* EXERCISE REQUIREMENTS *
Line count for "computer": give how many lines in the data below contain it, with no other words.

* RECORD EXCERPTS *

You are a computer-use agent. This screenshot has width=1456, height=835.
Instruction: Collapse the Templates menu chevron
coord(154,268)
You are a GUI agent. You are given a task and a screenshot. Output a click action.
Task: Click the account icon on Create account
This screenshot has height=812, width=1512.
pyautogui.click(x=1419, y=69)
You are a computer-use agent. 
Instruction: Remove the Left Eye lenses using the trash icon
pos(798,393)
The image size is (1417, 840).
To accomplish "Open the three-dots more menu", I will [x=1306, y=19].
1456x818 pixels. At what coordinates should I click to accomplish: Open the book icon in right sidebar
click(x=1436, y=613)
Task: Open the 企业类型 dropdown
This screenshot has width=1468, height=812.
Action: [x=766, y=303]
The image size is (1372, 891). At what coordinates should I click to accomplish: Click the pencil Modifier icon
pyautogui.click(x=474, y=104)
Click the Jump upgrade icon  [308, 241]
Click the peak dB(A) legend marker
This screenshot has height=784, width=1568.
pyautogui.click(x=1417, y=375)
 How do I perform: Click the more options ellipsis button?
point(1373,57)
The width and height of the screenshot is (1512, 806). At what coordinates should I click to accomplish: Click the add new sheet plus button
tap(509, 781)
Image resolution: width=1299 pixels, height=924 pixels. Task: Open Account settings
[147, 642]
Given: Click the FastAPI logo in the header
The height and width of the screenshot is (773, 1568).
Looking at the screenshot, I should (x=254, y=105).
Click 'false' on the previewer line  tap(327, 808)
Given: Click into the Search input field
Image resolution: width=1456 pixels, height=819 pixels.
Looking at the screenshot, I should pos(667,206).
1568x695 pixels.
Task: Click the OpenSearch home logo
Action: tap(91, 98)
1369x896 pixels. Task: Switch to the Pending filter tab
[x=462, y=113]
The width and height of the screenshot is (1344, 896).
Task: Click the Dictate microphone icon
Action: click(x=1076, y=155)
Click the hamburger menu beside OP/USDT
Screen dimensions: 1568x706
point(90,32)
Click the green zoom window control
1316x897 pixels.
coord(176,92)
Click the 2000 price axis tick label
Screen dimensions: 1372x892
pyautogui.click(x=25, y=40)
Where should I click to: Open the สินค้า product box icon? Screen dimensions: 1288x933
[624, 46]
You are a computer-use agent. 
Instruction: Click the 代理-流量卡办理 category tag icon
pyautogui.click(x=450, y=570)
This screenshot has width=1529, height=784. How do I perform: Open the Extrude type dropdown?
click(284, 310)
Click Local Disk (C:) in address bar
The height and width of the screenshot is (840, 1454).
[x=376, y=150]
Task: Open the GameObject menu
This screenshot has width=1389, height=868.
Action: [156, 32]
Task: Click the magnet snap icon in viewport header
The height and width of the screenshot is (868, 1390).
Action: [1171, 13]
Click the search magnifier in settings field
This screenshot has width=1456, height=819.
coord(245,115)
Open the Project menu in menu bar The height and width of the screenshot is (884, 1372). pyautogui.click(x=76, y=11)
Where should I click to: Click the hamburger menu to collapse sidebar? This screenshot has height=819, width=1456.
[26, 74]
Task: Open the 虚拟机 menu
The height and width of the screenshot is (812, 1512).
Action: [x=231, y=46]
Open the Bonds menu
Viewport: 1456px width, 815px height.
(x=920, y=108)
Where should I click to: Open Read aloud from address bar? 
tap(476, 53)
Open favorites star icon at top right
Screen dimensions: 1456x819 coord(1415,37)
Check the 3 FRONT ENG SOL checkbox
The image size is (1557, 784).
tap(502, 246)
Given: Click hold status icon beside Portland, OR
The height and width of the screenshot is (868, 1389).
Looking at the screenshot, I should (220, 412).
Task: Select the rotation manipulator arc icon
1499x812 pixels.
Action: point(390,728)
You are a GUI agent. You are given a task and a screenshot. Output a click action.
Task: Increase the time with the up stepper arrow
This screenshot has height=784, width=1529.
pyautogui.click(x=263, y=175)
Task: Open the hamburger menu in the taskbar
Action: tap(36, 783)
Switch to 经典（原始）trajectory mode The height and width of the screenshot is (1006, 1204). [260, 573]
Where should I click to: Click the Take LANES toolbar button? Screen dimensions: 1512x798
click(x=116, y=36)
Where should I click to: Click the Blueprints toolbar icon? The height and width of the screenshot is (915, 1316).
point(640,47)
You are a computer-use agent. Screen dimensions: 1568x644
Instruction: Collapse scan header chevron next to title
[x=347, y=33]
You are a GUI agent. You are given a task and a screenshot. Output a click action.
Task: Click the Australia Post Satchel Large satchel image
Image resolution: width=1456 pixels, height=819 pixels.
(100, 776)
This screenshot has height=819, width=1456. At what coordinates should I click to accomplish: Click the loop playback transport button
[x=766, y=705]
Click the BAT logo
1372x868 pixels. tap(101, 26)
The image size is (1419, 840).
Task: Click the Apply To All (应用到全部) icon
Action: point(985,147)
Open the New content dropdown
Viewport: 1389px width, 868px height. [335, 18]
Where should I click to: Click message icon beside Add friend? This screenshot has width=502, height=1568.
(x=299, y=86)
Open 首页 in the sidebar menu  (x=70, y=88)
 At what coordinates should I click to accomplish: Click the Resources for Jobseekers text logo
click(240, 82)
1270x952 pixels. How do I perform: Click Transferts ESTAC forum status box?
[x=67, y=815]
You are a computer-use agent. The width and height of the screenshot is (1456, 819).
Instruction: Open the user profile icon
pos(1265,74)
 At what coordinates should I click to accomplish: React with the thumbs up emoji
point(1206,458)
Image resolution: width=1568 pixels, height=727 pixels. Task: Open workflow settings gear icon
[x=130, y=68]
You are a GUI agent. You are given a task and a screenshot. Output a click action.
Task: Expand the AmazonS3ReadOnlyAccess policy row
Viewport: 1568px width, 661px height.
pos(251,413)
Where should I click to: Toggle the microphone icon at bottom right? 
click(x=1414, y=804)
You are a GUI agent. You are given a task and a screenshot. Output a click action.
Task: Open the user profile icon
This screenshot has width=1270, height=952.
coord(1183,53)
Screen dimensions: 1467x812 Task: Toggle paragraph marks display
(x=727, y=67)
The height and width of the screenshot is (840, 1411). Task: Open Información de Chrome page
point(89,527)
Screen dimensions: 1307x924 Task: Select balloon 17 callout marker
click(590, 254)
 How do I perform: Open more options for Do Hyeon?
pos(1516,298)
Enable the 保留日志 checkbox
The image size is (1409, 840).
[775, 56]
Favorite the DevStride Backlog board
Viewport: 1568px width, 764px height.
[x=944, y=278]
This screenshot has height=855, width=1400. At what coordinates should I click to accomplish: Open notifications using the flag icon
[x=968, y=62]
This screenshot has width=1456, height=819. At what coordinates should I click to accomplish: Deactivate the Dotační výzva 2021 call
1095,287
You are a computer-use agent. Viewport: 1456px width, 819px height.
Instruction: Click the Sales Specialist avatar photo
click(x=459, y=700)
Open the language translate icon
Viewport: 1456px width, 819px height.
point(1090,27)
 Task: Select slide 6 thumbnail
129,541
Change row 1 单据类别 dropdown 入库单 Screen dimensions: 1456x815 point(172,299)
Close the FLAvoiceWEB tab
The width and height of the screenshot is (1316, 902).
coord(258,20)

* RESULT OF THE EXERCISE *
6